EXERCISE AIM:
Where the records below show the word "Cookie" in a line, please copy that line.

Collected data:

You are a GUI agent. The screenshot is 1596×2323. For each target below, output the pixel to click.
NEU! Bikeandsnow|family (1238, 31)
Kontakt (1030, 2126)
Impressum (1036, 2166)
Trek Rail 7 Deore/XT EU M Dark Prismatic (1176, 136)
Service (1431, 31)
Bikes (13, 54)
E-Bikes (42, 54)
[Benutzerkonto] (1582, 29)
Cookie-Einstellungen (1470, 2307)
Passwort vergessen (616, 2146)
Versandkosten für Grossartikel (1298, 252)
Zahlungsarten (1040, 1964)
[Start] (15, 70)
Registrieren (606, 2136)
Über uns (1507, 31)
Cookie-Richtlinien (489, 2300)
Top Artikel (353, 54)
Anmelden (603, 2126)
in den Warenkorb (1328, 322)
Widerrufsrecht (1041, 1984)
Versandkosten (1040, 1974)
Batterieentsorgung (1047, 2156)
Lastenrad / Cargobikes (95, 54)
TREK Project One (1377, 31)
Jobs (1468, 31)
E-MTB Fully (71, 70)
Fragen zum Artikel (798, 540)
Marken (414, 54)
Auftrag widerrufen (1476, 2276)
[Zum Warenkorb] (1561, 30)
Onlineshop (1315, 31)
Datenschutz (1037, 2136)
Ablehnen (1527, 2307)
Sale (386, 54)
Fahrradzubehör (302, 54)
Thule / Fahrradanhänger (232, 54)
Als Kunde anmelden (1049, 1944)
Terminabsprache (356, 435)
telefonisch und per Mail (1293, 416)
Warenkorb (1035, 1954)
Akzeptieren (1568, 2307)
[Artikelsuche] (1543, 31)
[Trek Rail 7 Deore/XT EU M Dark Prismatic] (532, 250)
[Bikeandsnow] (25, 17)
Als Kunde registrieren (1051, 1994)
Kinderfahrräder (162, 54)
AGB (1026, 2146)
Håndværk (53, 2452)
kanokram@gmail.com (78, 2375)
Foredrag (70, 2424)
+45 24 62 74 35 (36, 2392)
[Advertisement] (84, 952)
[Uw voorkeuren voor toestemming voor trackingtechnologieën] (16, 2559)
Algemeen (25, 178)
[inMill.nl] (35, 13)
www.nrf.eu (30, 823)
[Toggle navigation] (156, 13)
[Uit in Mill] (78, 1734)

REPLY:
Cookie-Einstellungen (1470, 2307)
Cookie-Richtlinien (489, 2300)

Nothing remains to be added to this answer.